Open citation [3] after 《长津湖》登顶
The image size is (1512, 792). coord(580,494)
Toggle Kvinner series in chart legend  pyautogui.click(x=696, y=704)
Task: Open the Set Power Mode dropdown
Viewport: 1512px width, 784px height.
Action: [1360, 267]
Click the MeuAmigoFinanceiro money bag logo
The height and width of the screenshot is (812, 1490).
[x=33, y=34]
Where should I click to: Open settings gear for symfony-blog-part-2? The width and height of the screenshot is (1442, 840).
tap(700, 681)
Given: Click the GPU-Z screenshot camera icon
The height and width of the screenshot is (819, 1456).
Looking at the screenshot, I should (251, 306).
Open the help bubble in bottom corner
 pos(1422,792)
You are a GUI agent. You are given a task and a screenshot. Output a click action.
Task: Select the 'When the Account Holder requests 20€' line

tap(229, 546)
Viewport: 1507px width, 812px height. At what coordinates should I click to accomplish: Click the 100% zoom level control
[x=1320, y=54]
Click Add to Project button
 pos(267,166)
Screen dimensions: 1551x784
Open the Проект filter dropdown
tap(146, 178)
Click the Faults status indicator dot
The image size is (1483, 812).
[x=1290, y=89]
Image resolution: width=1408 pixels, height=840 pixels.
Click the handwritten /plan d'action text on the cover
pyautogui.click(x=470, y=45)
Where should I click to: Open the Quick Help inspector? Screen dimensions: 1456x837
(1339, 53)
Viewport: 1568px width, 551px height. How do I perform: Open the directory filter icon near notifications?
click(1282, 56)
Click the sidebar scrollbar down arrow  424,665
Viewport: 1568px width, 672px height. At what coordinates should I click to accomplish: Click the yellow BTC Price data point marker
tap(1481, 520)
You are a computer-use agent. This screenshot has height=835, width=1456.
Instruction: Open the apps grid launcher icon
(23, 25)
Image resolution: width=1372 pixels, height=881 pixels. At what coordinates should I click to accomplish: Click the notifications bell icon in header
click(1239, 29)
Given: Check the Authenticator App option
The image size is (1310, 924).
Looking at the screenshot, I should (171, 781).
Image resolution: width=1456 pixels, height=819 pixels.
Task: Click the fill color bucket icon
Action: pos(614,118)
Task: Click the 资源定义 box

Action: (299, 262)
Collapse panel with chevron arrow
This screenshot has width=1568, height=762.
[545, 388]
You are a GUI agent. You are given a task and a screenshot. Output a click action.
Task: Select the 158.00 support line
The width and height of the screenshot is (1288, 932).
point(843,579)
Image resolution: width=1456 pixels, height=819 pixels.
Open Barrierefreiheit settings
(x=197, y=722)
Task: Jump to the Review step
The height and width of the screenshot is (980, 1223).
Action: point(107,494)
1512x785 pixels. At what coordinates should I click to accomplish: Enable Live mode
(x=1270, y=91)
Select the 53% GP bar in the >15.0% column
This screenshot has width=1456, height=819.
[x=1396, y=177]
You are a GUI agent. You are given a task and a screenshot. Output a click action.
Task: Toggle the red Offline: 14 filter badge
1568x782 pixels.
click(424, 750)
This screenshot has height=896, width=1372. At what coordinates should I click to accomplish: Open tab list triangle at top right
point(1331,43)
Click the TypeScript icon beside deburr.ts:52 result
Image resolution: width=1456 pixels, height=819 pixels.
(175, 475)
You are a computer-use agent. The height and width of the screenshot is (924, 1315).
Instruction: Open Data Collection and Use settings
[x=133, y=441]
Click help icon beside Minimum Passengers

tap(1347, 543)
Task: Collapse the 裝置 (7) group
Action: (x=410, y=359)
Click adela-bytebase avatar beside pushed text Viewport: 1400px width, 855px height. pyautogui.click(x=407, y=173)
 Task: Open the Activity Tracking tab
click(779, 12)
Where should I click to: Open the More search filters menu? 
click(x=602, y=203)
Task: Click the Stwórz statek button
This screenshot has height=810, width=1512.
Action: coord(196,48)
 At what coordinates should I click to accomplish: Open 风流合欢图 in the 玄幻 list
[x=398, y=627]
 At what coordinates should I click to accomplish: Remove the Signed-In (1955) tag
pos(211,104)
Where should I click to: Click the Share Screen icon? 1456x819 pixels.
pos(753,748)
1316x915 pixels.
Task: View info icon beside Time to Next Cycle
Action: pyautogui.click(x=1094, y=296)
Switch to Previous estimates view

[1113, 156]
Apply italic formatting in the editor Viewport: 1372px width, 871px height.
--------
WHAT YOU SHOULD DO:
So that no detail is lost, give every line of the data again exactly.

RESPONSE TO THE EXERCISE:
Open citation [3] after 《长津湖》登顶
The image size is (1512, 792). coord(580,494)
Toggle Kvinner series in chart legend  pyautogui.click(x=696, y=704)
Task: Open the Set Power Mode dropdown
Viewport: 1512px width, 784px height.
Action: [1360, 267]
Click the MeuAmigoFinanceiro money bag logo
The height and width of the screenshot is (812, 1490).
[x=33, y=34]
Where should I click to: Open settings gear for symfony-blog-part-2? The width and height of the screenshot is (1442, 840).
tap(700, 681)
Given: Click the GPU-Z screenshot camera icon
The height and width of the screenshot is (819, 1456).
Looking at the screenshot, I should (251, 306).
Open the help bubble in bottom corner
 pos(1422,792)
You are a GUI agent. You are given a task and a screenshot. Output a click action.
Task: Select the 'When the Account Holder requests 20€' line

tap(229, 546)
Viewport: 1507px width, 812px height. At what coordinates should I click to accomplish: Click the 100% zoom level control
[x=1320, y=54]
Click Add to Project button
 pos(267,166)
Screen dimensions: 1551x784
Open the Проект filter dropdown
tap(146, 178)
Click the Faults status indicator dot
The image size is (1483, 812).
[x=1290, y=89]
Image resolution: width=1408 pixels, height=840 pixels.
Click the handwritten /plan d'action text on the cover
pyautogui.click(x=470, y=45)
Where should I click to: Open the Quick Help inspector? Screen dimensions: 1456x837
(1339, 53)
Viewport: 1568px width, 551px height. How do I perform: Open the directory filter icon near notifications?
click(1282, 56)
Click the sidebar scrollbar down arrow  424,665
Viewport: 1568px width, 672px height. At what coordinates should I click to accomplish: Click the yellow BTC Price data point marker
tap(1481, 520)
You are a computer-use agent. This screenshot has height=835, width=1456.
Instruction: Open the apps grid launcher icon
(23, 25)
Image resolution: width=1372 pixels, height=881 pixels. At what coordinates should I click to accomplish: Click the notifications bell icon in header
click(1239, 29)
Given: Check the Authenticator App option
The image size is (1310, 924).
Looking at the screenshot, I should (171, 781).
Image resolution: width=1456 pixels, height=819 pixels.
Task: Click the fill color bucket icon
Action: pos(614,118)
Task: Click the 资源定义 box

Action: (299, 262)
Collapse panel with chevron arrow
This screenshot has width=1568, height=762.
[545, 388]
You are a GUI agent. You are given a task and a screenshot. Output a click action.
Task: Select the 158.00 support line
The width and height of the screenshot is (1288, 932).
point(843,579)
Image resolution: width=1456 pixels, height=819 pixels.
Open Barrierefreiheit settings
(x=197, y=722)
Task: Jump to the Review step
The height and width of the screenshot is (980, 1223).
Action: point(107,494)
1512x785 pixels. At what coordinates should I click to accomplish: Enable Live mode
(x=1270, y=91)
Select the 53% GP bar in the >15.0% column
This screenshot has width=1456, height=819.
[x=1396, y=177]
You are a GUI agent. You are given a task and a screenshot. Output a click action.
Task: Toggle the red Offline: 14 filter badge
1568x782 pixels.
click(424, 750)
This screenshot has height=896, width=1372. At what coordinates should I click to accomplish: Open tab list triangle at top right
point(1331,43)
Click the TypeScript icon beside deburr.ts:52 result
Image resolution: width=1456 pixels, height=819 pixels.
(175, 475)
You are a computer-use agent. The height and width of the screenshot is (924, 1315).
Instruction: Open Data Collection and Use settings
[x=133, y=441]
Click help icon beside Minimum Passengers

tap(1347, 543)
Task: Collapse the 裝置 (7) group
Action: (x=410, y=359)
Click adela-bytebase avatar beside pushed text Viewport: 1400px width, 855px height. pyautogui.click(x=407, y=173)
 Task: Open the Activity Tracking tab
click(779, 12)
Where should I click to: Open the More search filters menu? 
click(x=602, y=203)
Task: Click the Stwórz statek button
This screenshot has height=810, width=1512.
Action: coord(196,48)
 At what coordinates should I click to accomplish: Open 风流合欢图 in the 玄幻 list
[x=398, y=627]
 At what coordinates should I click to accomplish: Remove the Signed-In (1955) tag
pos(211,104)
Where should I click to: Click the Share Screen icon? 1456x819 pixels.
pos(753,748)
1316x915 pixels.
Task: View info icon beside Time to Next Cycle
Action: pyautogui.click(x=1094, y=296)
Switch to Previous estimates view

[1113, 156]
Apply italic formatting in the editor Viewport: 1372px width, 871px height.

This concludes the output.